A central question in development is how chromatin is organized and regulated to ensure proper gene expression and cell fate. During early embryo development, before gene expression is globally upregulated, chromatin is found in an open state. As development proceeds and cells differentiate, the genome compacts and becomes organized into open and closed domains. Genes required for a particular fate remain open and poised for transcription factor binding, while genes not needed for that fate are further compacted and sequestered to the nuclear periphery. Although this process is highly regulated, many of the proteins involved in this progression are unknown. Loss of C. elegans synMuv B proteins causes changes in the developmental regulation of chromatin and gene expression. Many synMuv B mutants, including
lin-15B, show ectopic expression of germline genes in somatic cells and a high temperature larval arrest (HTA) phenotype. The HTA phenotype is rescued by knockdown of chromatin modifiers, suggesting that synMuv B proteins regulate gene expression programs epigenetically.

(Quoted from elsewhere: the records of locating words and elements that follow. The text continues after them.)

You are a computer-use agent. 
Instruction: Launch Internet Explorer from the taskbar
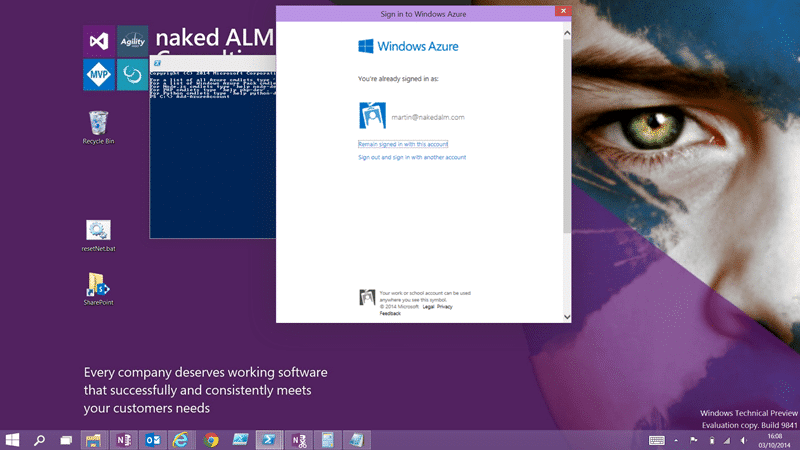181,440
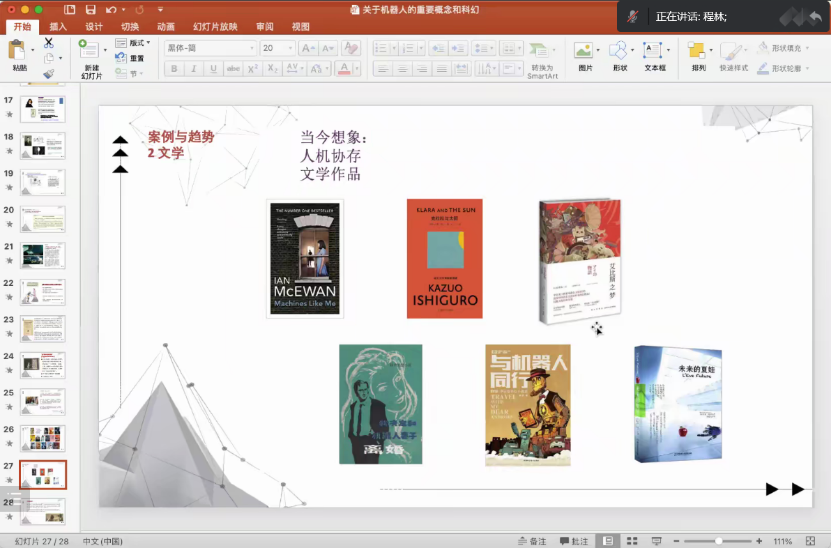
Task: Click the zoom slider in status bar
Action: (720, 541)
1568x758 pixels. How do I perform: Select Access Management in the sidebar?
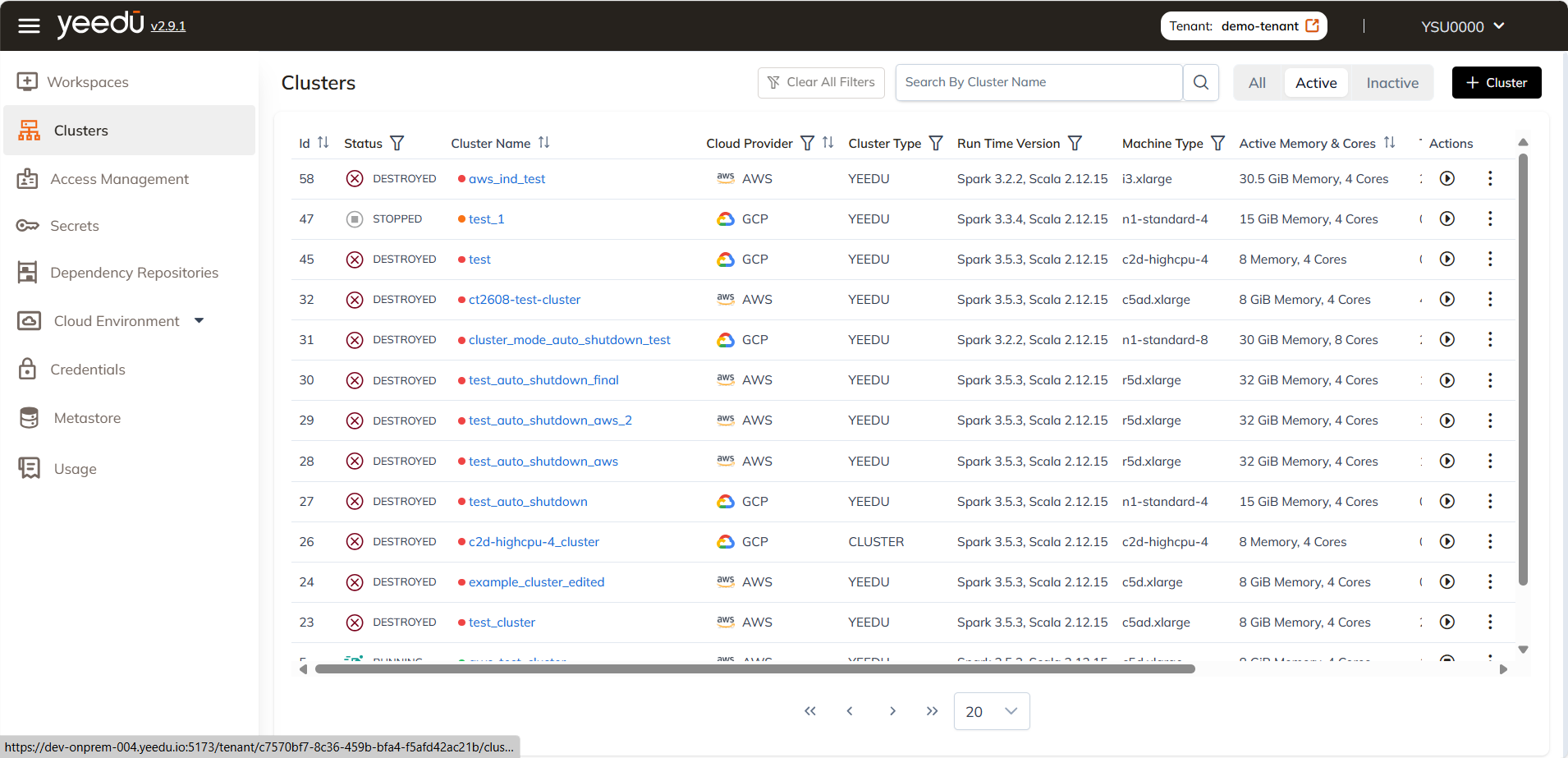click(x=120, y=178)
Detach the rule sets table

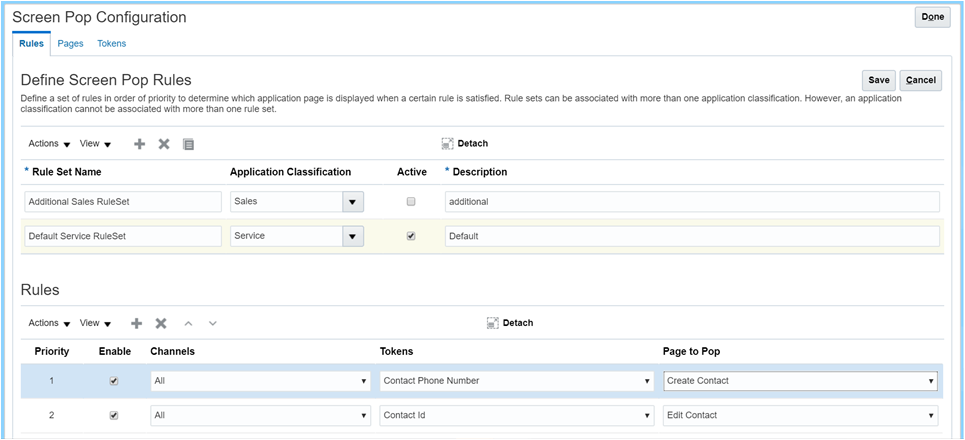(465, 144)
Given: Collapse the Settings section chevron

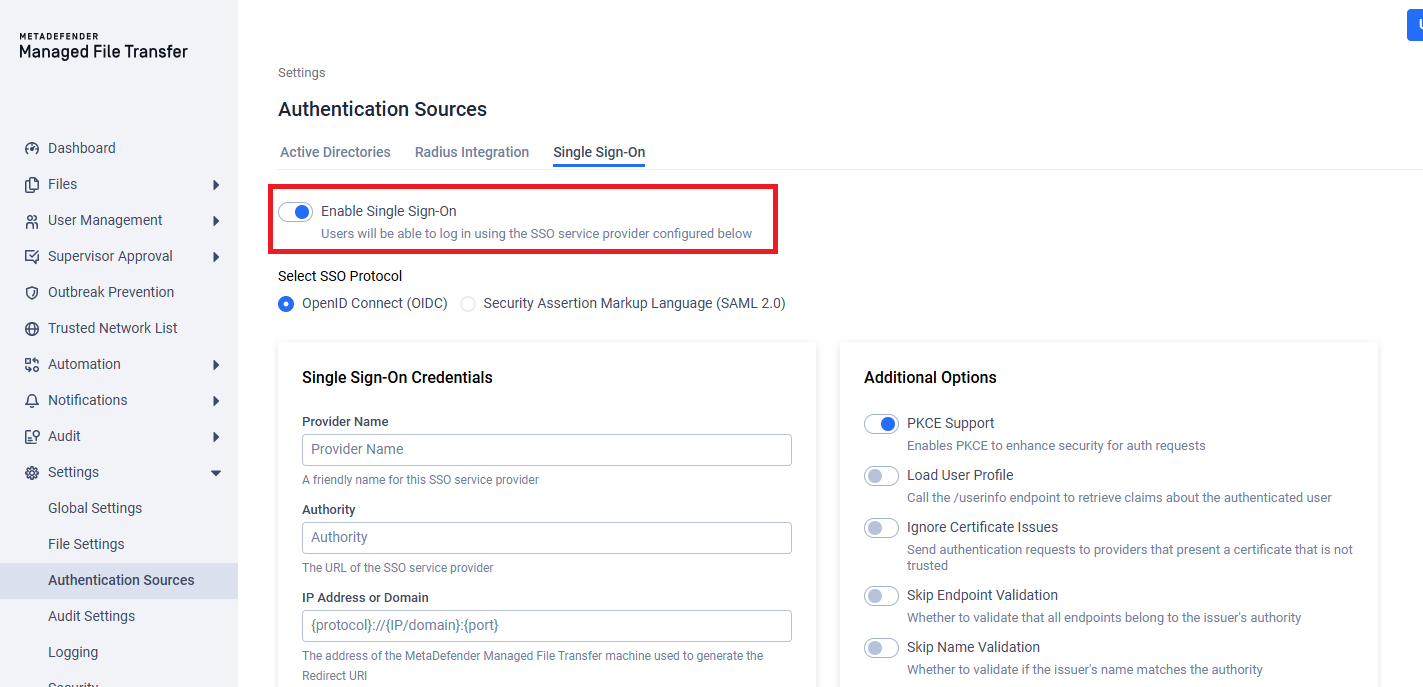Looking at the screenshot, I should 216,472.
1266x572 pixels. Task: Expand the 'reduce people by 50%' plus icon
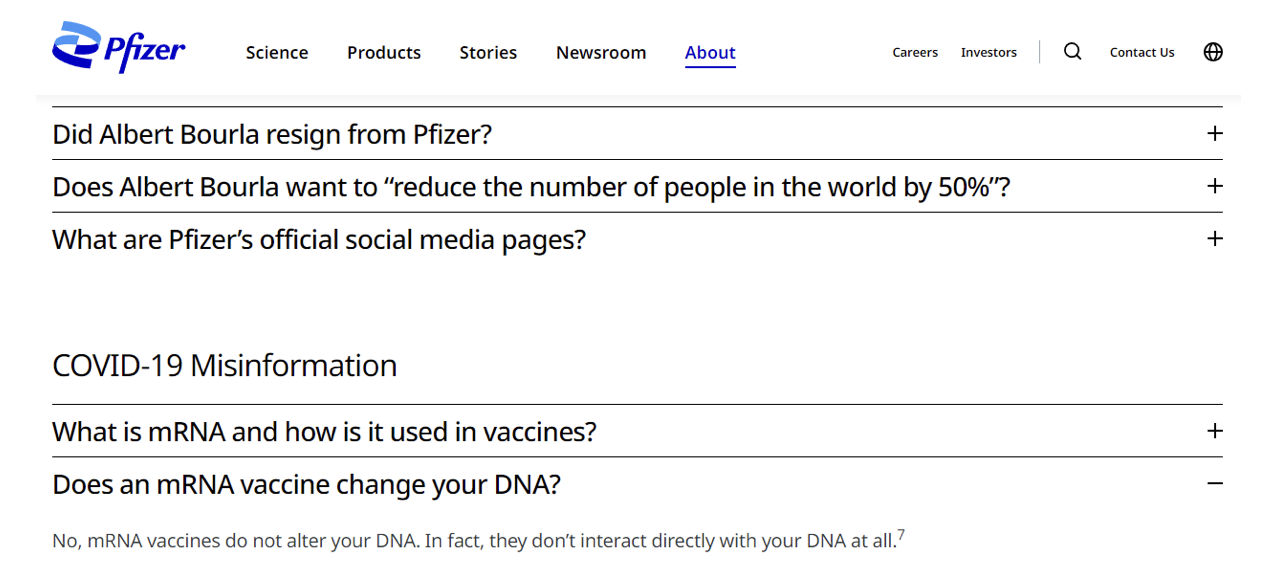pos(1215,186)
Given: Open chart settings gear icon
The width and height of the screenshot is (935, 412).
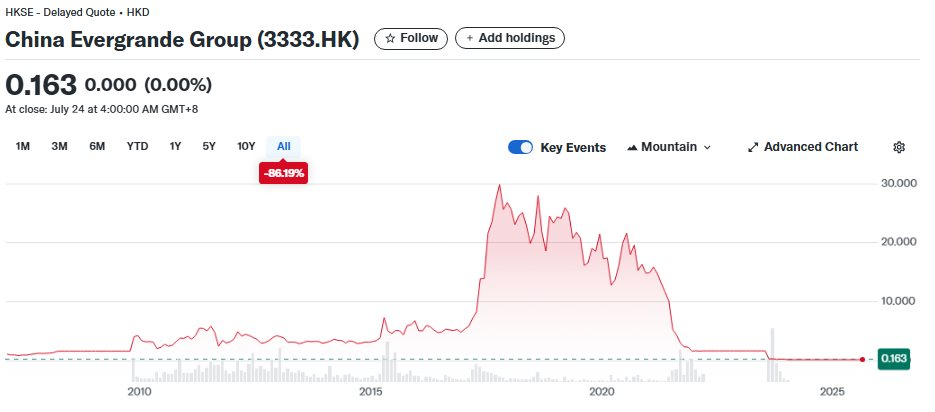Looking at the screenshot, I should 898,147.
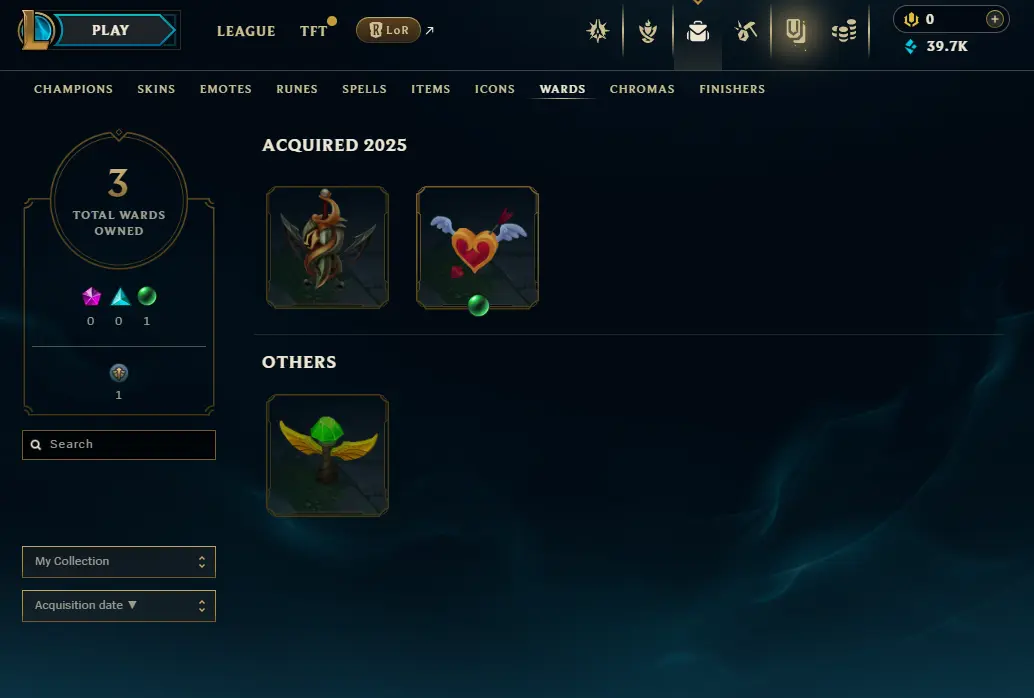
Task: Open the My Collection dropdown
Action: (x=119, y=561)
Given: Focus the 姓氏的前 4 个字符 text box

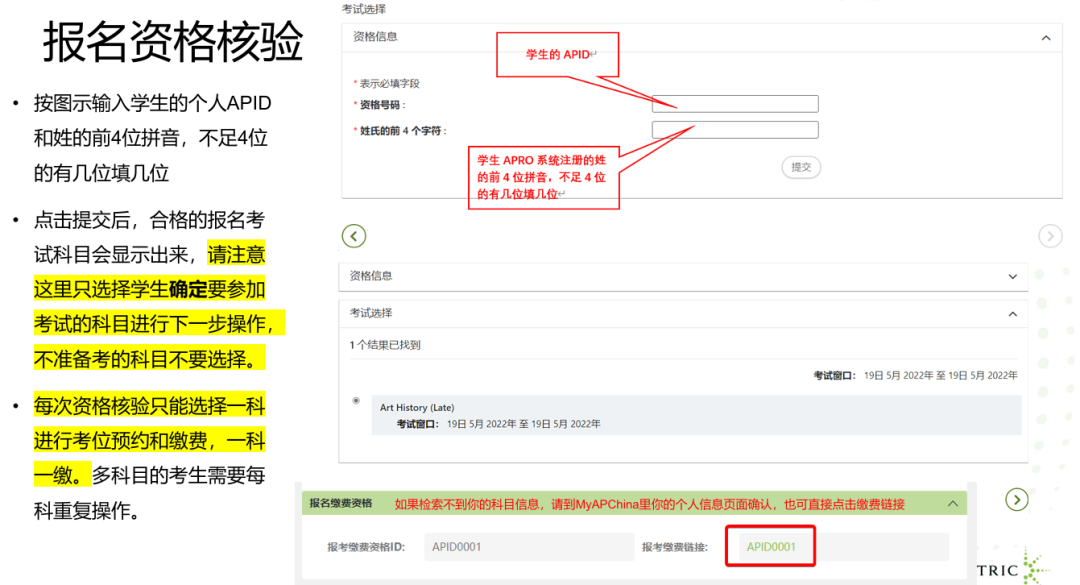Looking at the screenshot, I should coord(735,130).
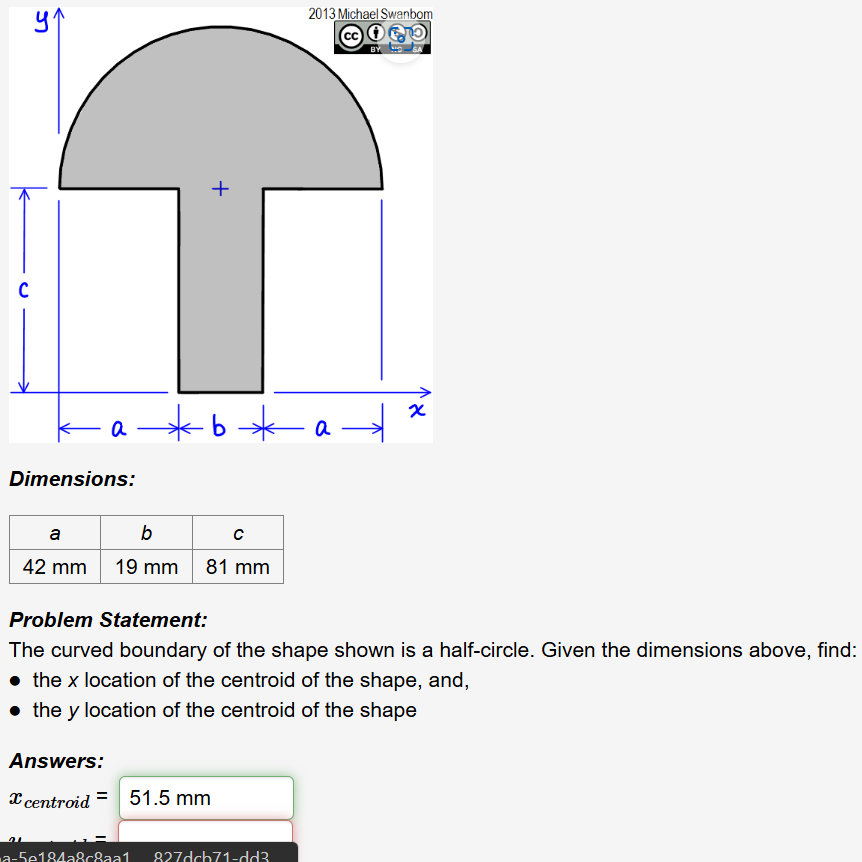
Task: Click the dark status bar showing 5e184a8c8aa1
Action: (x=150, y=855)
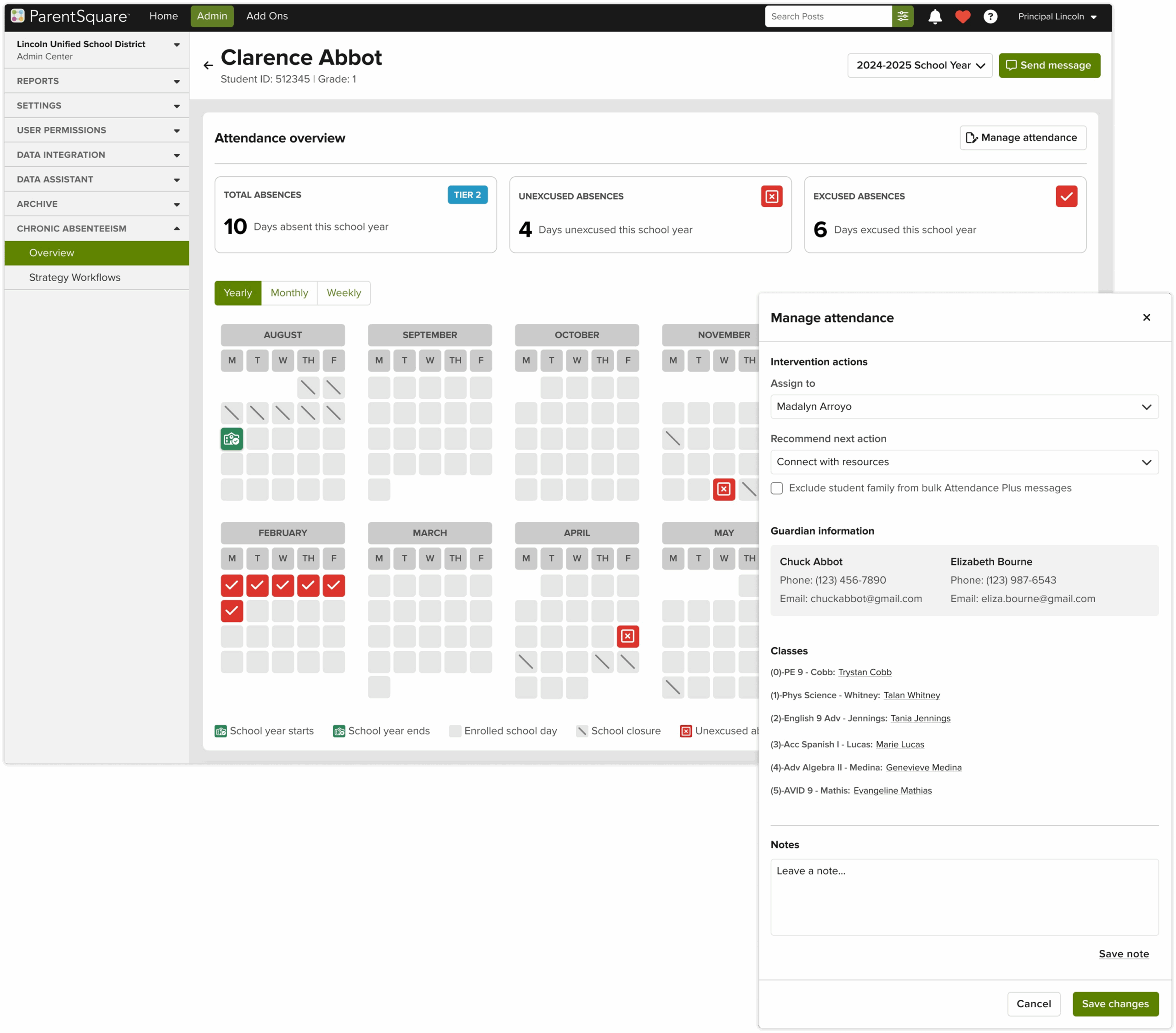Screen dimensions: 1176x1033
Task: Open the Recommend next action dropdown
Action: (x=964, y=462)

To investigate ways in which synMuv B proteins may affect chromatin, we performed ChIP-seq analysis of several histone modifications in wild type and synMuv B mutants at 20 deg C and 26 deg C. Intriguingly,
lin-15B mutants lose promoter localized H3K9me2 over germline genes in somatic tissues in a temperature independent manner. Typical enrichment of H3K9me2 over gene bodies is not disrupted in these mutants. Promoter localized H3K9me2 is an unstudied pattern for this mark in C. elegans, and the mechanism by which it regulates gene expression is unknown. We investigated if synMuv B proteins function to regulate developmental chromatin compaction. synMuv B mutants display a developmental delay in chromatin compaction that is sensitive to temperature. This delay results in open chromatin during the window when ectopic expression of germline genes in somatic tissues begins. Using temperature shift assays, we found that the crucial developmental time period for the HTA phenotype is the same as the time period when synMuv B mutants display open chromatin. Open chromatin during this period may allow germline genes to be poised for ectopic expression in somatic tissues of synMuv B mutants. Interestingly, the last cells to divide in the intestine are the last cells to adopt compact chromatin, suggesting that the transition to organized chromatin is coupled with differentiation. Understanding synMuv B regulation of promoter enrichment of H3K9me2 and chromatin compaction will help elucidate pathways used to achieve proper gene expression and correct development.